MONUC
Mission de l'Organisation des Nations unies en République démocratique du Congo

Fermeture de la MONUC

Le 1er juillet 2010, le Conseil de sécurité des Nations Unies a renommé la MONUC la Mission de l'Organisation des Nations Unies pour la stabilisation en République démocratique du Congo (MONUSCO) pour refléter une nouvelle étape franchie par le pays.

Revue de Presse MONUC-13 juillet 2006

Deux semaines après son ouverture, la campagne électorale reste la principale actualité des journaux parus ce jeudi 13 juillet 2006 à Kinshasa.
Rendant compte de la conférence hebdomadaire de la MONUC, L'Observateur rapporte que la mission onusienne est « globalement satisfaite du déroulement de la campagne électorale ». Toutefois, souligne cette publication, la MONUC a relevé de « nombreux incidents et irrégularités signalés un peu partout dans le pays », en citant Kemal Saïki, le porte-parole de la MONUC.

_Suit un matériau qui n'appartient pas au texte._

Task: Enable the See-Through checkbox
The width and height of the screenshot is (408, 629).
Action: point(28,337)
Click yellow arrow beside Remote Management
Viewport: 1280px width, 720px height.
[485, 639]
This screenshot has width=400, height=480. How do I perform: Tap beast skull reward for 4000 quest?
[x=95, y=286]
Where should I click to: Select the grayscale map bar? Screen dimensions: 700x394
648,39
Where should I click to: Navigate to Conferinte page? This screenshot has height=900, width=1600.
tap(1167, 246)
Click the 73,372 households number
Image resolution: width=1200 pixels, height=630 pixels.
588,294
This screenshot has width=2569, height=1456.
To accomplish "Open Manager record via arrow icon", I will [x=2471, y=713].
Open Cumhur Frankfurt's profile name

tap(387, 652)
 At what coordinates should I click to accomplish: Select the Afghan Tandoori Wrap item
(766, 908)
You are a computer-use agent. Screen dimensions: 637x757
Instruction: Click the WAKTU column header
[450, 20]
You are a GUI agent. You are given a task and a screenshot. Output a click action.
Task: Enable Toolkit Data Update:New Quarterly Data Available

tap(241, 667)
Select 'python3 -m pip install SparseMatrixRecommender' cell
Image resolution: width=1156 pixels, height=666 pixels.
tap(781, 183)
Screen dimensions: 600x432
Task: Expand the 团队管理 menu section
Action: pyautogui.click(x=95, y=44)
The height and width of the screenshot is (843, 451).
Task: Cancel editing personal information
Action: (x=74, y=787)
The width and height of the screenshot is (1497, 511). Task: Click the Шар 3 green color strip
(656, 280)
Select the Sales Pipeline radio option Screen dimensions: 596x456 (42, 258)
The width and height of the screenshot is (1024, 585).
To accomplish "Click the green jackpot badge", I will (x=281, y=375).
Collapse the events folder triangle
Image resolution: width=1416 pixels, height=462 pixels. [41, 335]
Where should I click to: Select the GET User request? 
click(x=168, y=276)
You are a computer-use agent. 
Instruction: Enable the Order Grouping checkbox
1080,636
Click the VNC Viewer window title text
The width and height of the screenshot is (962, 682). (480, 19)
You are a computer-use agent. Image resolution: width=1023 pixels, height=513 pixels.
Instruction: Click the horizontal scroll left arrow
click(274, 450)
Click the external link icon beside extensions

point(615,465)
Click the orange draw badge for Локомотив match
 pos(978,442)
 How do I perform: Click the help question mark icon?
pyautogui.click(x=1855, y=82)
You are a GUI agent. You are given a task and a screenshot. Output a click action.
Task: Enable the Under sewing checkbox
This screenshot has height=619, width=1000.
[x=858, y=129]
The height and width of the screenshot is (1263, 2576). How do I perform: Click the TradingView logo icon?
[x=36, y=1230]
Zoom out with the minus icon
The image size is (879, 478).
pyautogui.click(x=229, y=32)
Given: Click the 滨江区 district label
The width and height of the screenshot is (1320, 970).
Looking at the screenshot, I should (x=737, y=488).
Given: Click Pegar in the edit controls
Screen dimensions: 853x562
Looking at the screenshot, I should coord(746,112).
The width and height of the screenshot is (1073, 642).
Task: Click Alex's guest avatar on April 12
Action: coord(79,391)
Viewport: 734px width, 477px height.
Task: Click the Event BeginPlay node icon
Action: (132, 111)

Rappelant que la Mission des Nations unies en RD Congo a toujours milité pour une « campagne calme, sereine dans des conditions de transparence totale », L'Observateur [pro PPRD] fait savoir que « la responsabilité de la sécurisation des élections incombe au gouvernement congolais ». En clair, la MONUC n'a pas à se « substituer au gouvernement congolais et à assurer, comme certains l'ont demandé, la sécurité des milliers des candidats aux élections législatives ou même celle des 33 candidats à la présidentielle », clarifie ce quotidien, faisant écho à d'autres propos de Kemal Saïki.

C'est pour cette raison que « toutes les dispositions doivent être prises pour que les Forces armées de la République démocratique du Congo [FARDC], soient à même d'assurer cette sécurité et soutenir en toute circonstance et de façon efficiente toute la logistique nécessaire et en temps record », indique Le Potentiel [proche de l'opposition]. Aussi, « toute insuffisance dans l'octroi des facilités sociales et militaires à nos vaillants soldats pour qu'ils accomplissent au mieux leur devoir sacré, est synonyme d'irresponsabilité et de complicité », conclut ce quotidien.

Reste que pour le citoyen congolais, « en ces moments décisifs, la sécurisation des élections, des candidats, des populations est désormais une affaire de toutes les parties [gouvernement, MONUC, Eufor] impliquées dans l'organisation des élections en RDC», rapporte Le Potentiel. En effet, « quelle serait la finalité de la mission de la Monuc si la paix et la sécurité ne se rétablissaient pas en RDC ? », s'interroge ce journal, avant de juger que Kofi Annan a eu les mots justes en affirmant qu'il faut éviter en RDC « les échecs enregistrés lors de la gestion des précédentes questions internationales ».

Pendant ce temps sur le terrain, la campagne électorale est « truffée de beaucoup d'irrégularités, allant de l'anarque et le braquage, à l'attentat à des candidats et des journalistes », signale Le Potentiel. Et ce quotidien de s'interroger dans son éditorial sur « la crédibilité à conférer à un scrutin qui n'aura pas tenu ses promesse de rapprocher les Congolais ». Seul un déroulement apaisé des élections, estime Le Potentiel, peut permettre de prendre le « pas en avant sur les passions, la haine, l'exclusion et l'intolérance qui se sont installés dans les mœurs politiques ».

En attendant, selon Le Phare [ proche de l'UDPS], le vice président Azarias Ruberwa, candidat à la présidentielle, a condamné avec « la dernière énergie l'impression de 5 millions de bulletins de vote supplémentaires ». D'autant plus que « la loi électorale n'évoque nulle part le principe d'un stock stratégique qui peut du reste être constitué à partir du taux d'abstention prévisible », renchérit Le Palmarès, en reprenant d'autres propos du leader du RCD.